Community Medical Center Financial Assistance Guidelines: Community Medical Center is a non-profit hospital offering a broad range of services, which are provided with efficiency and sensitivity to the patient’s needs, both medically and financially. CMC will identify candidate for financial assistance based upon financial needs, using criteria established by policy. It is our policy to offer financial assistance to person in need as early as we can reasonably identify those persons, as provided in the policy, with due regards to each person’s financial privacy. Financial assistance is available without regard to race, color, creed, national origin, age disability, health care condition or marital status.
Statement of Principles and Guidelines:
Community Medical Center will:
- Treat all patients equitable, with dignity, with respect and compassion
- Serve the emergency health care needs of everyone, regardless of a patient’s ability to pay for care
- Assist patients who cannot pay for part or all of the care they receive
- Balance needed financial assistance for some patients with broader fiscal responsibilities in order to keep or hospital’s doors open for all who may need care in our community
The following criteria will be used to determine eligibility:
- Patient care, which is not medically necessary, including elective, cosmetic, or other care deemed to be generally not reimbursable by traditional insurance carriers and governmental payers, shall not be considered eligible for financial assistance.
- Minor children/divorced parents- both parents/legal guardians are responsible parties, for information regarding both parents will be required to complete the application for financial assistance.
- Financial assistance provided by CMC under this policy is secondary to all other third parties and financial resources available to the patient. If needed, assistance is available to help facilitate application for other sources of payment (Medicaid, Crime Victims, SSI, SSDI, etc.)
- Federal Poverty guidelines will be utilized to determine financial eligibility for assistance. These amounts will be updated annually as published in the Federal Register.
- The financial guidelines include assistance for individuals below 200% of the FPL and a sliding scale for individuals falling below 300% but greater than 200%. Assets in excess of $7500 may be factored in when determining the level of financial assistance to be applied.
The opportunity for Financial Assistance adjustments will be communicated to patients through the following methods:
- Pre-Service – During the pre-registration process for scheduled inpatients and high-dollar outpatient cases, the centralized pre-registration staff will communicate the policy to patients and attempt to have the patient complete the Financial Assistance application forms prior to service.
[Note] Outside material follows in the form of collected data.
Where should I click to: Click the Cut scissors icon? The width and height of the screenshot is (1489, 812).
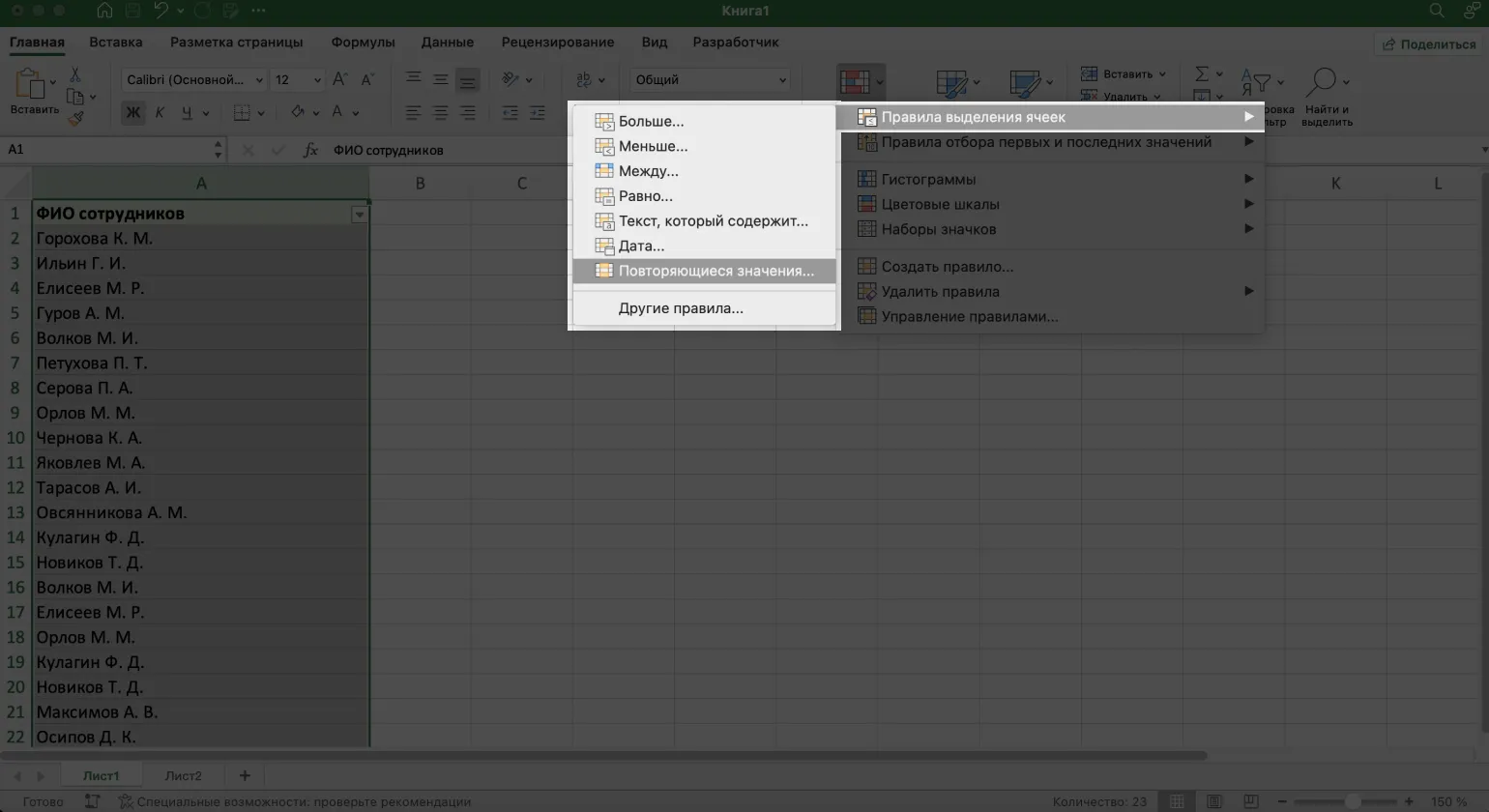75,74

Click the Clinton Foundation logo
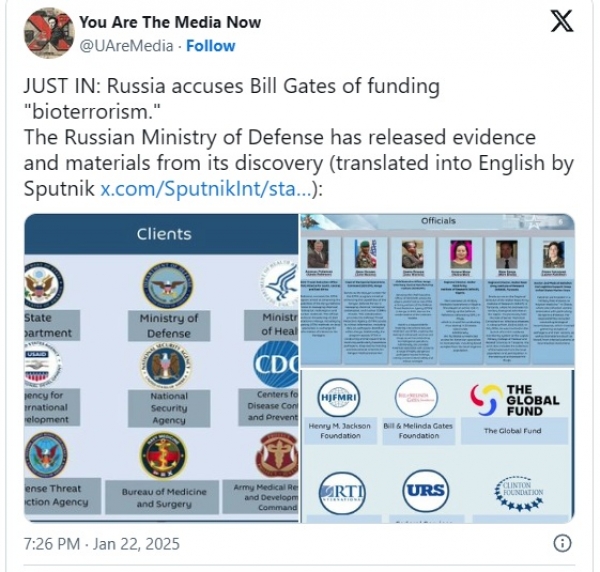pyautogui.click(x=519, y=494)
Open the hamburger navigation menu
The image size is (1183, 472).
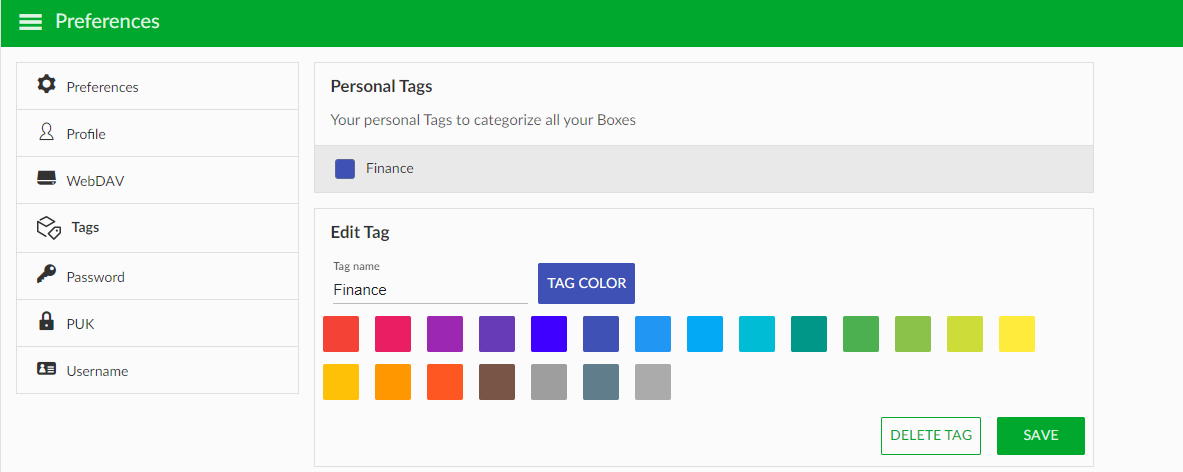[x=30, y=22]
- Point-of-Service – At the time of service, self pay patients will be informed of the opportunity to seek Financial Assistance adjustments and will be offered the application forms. Financial counselors are available to assist patients in completing the forms.
- Post-Service – A message is printed on patient billing statements to notify self pay patients that Financial Assistance is available. Additionally, Patient Accounts personnel will notify self pay patients of the Financial Assistance program through the customer service and collection departments.
Requirements
The following proof of income must be included with the Financial Assistance Application:
- Payroll check stubs, or other monthly income sources for the last three months for all persons living in the household.
- Notice of ineligibility from Medicaid, state medical Crime Victims, etc.
- Copy of latest Federal Income Tax Return, with supporting schedules.
Annual income will be calculated using income documents. This is the gross annual income. Total income of the last 3 months pay stubs will be multiplied x 4 to arrive at a yearly income. The patient’s financial status will be evaluated using the Patient Assistance Eligibility Guidelines table. Patients who have incurred large medical expenses in relation to their financial means could be eligible for additional reductions of their calculated liability; this will be done on an individual basis. If CMC determines that any material documentation or information submitted is untrue or falsified, the application will be denied. Payment arrangements will be made for the adjusted patient liability when applicable according to the established credit policy. The President of Community Medical Center can make exceptions to this policy.